Start of Document extract

4. Urinary Tract Infection

For a dog, this can happen anywhere and at almost any time. If your pet seems to be straining to urinate or whining when it does, it’s past time to visit the vet. A UTI is characterized by a frequent need to urinate, discomfort or pain doing so or blood in the urine. The situation can be very serious if a bladder stone or other debris blocks the entrance to the bladder. A UTI is an urgent situation and should be treated as such.

5. Arthritis

Dogs are living longer now than ever before and with age comes complications, the most common of which is arthritis. The more ongoing wear and tear a dog’s joints have experienced (and its weight) can contribute to development of this condition. Arthritis is recognized by your pet’s reluctance to jump or play, limping, lagging behind on walks, yelping when touched, trouble getting up off the ground, or a change in personality. The good news is that veterinary medicine has uncovered a plethora of remedies from medications to laser therapies. The best way to stave off arthritis is to keep your dog active and control their body weight.


 

Feline Afflictions

1. Urinary Tract Infection

This is the most common malady for cats. If Chairman Meow is crying in the litter box, it could be due to an infection. The UTI can be caused by bacteria in the bladder or urethra, or crystals and stones in the cat’s bladder. Symptoms include frequent urination, urinating outside the litter box, blood in the urine, crying out in pain while urinating and increased licking of the urinary opening. If you think your cat may be suffering from a UTI, call your vet immediately. Depending on severity, it can be treated by antibiotics or surgery.

End of Document extract
Start of Given data

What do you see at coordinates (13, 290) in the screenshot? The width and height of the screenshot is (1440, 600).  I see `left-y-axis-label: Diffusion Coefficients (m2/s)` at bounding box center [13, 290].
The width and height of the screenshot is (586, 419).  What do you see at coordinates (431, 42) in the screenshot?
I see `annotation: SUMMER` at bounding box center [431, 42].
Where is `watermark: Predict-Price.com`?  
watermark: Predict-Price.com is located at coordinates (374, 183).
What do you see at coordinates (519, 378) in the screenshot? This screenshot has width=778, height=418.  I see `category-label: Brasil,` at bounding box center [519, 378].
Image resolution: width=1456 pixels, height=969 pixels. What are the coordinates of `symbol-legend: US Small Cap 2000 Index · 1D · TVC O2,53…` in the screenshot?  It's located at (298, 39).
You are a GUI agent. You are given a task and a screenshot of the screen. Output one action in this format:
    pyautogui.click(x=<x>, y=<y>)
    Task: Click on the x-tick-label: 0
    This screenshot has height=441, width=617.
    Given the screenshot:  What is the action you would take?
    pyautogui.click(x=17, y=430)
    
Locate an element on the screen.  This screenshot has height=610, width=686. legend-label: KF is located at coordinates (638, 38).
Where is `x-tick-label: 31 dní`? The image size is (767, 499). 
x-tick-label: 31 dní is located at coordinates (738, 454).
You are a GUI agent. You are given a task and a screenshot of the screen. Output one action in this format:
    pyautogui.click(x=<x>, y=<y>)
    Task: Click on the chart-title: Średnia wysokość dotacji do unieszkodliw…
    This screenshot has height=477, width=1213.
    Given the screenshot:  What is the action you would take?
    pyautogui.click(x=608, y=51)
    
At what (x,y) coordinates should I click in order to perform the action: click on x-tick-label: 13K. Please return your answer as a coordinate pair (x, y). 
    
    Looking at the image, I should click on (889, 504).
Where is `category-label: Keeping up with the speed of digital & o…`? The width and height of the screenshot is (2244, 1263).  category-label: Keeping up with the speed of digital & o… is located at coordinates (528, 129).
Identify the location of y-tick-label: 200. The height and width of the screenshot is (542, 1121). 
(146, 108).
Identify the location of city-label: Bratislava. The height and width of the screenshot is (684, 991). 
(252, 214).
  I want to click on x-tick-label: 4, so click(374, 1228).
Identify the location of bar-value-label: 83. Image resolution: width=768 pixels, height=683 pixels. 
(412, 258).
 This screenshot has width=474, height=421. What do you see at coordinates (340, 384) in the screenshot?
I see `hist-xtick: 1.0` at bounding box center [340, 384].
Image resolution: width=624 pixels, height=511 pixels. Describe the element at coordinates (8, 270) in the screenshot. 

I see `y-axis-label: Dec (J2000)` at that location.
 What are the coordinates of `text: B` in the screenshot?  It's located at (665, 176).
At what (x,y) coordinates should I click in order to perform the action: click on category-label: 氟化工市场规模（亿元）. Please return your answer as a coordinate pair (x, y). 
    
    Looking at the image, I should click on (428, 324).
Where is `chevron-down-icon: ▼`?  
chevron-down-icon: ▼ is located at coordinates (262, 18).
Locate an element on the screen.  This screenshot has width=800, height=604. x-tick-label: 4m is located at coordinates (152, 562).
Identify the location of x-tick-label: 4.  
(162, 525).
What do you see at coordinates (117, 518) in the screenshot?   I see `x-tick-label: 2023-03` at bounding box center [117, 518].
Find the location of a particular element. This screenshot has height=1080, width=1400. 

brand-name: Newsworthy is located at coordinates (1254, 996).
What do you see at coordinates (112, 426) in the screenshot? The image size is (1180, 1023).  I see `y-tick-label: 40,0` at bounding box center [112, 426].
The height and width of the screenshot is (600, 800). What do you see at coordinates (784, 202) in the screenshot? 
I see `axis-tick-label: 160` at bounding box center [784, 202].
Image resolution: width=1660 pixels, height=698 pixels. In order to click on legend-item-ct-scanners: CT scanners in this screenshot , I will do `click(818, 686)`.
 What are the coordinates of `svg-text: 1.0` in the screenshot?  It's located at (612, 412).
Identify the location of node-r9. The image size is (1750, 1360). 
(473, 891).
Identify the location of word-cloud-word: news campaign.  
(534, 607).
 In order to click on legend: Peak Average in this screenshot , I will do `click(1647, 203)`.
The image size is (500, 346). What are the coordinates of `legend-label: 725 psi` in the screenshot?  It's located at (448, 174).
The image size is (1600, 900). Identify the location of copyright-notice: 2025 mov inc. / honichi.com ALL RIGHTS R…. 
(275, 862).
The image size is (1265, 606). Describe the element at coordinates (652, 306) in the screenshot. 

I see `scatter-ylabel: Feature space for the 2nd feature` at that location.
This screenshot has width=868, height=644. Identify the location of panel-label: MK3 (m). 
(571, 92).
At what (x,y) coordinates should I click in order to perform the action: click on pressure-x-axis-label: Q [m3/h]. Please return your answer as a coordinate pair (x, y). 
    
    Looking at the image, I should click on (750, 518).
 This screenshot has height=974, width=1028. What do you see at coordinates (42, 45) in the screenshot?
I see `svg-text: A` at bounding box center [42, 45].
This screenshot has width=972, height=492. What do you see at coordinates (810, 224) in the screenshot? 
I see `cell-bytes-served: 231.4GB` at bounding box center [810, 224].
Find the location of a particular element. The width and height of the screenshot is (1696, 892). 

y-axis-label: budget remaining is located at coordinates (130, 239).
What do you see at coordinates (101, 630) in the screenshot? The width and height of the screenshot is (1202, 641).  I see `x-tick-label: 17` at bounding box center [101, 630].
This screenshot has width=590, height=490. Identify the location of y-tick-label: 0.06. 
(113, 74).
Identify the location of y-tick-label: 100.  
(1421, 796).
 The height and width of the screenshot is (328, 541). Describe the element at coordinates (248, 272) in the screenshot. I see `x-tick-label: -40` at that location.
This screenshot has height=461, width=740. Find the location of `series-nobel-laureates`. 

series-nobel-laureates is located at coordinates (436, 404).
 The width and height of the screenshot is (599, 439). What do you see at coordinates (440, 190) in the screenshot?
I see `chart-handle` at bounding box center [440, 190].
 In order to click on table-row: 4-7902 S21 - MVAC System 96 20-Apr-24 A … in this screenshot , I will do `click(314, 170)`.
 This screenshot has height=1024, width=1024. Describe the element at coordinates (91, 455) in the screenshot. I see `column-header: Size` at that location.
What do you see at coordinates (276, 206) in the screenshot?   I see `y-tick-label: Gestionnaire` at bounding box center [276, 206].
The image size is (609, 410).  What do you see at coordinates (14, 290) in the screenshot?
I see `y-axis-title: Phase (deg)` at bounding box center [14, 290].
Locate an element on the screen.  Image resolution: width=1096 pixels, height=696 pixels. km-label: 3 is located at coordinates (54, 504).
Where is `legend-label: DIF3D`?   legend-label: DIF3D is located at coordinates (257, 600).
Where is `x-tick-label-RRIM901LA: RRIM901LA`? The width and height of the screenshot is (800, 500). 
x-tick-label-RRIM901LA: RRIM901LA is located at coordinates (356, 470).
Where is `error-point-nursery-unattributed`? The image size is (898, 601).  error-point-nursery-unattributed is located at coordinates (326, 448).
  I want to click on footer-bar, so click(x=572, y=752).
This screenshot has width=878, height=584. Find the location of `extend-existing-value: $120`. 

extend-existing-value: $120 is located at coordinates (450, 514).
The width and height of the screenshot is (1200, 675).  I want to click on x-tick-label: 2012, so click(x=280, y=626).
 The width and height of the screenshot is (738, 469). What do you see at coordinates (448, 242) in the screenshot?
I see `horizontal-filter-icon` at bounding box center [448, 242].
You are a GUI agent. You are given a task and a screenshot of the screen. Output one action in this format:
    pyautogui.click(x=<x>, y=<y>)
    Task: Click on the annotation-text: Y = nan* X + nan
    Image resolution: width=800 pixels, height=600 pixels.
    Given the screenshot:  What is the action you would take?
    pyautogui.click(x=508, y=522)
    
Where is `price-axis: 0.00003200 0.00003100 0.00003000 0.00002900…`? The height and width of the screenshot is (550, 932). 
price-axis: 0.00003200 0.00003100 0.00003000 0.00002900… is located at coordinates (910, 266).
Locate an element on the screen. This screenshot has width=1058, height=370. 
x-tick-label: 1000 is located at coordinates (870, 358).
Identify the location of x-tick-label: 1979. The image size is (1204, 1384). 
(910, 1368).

End of Given data

> [Task requirements]
**a)** Output the section of the pet ailments article between "For a dog, this" and "treated as such.", inclusive.
**b)** Go on with the article about common dog and cat health problems, picking up after its final sentence.

> [Answers below]
**a)**
For a dog, this can happen anywhere and at almost any time. If your pet seems to be straining to urinate or whining when it does, it’s past time to visit the vet. A UTI is characterized by a frequent need to urinate, discomfort or pain doing so or blood in the urine. The situation can be very serious if a bladder stone or other debris blocks the entrance to the bladder. A UTI is an urgent situation and should be treated as such.

**b)**
2. Chronic Renal Failure

Scary, isn’t it? One of the most common ailments for cats is kidney failure. As cats’ lifetimes become longer, chronic disease is more common. Chronic renal failure is caused by infections and blockages, advanced dental disease, high blood pressure, thyroid problems and cancer. Treatment ranges from change in diet to medications and surgery. Symptoms are frequent urination, drinking an abnormal amount of water, weight loss and decreased appetite, bloody urine and diarrhea, bad breath with an ammonia-like odor, a dry coat, indifference, a brownish-colored tongue and mouth ulcers.

3. Hyperthyroidism

This disease most commonly happens in older cats. It is caused by the overproduction of the thyroid hormone which can affect other body systems, specifically the heart. Symptoms are subtle at first but grow over time. These include weight loss despite an insatiable appetite, increased thirst, restlessness/hyperactivity, aggression, difficulty breathing, depression, matted or greasy hair, vomiting and diarrhea. Treatment includes a change in diet, medications, surgery or radioactive iodine therapy.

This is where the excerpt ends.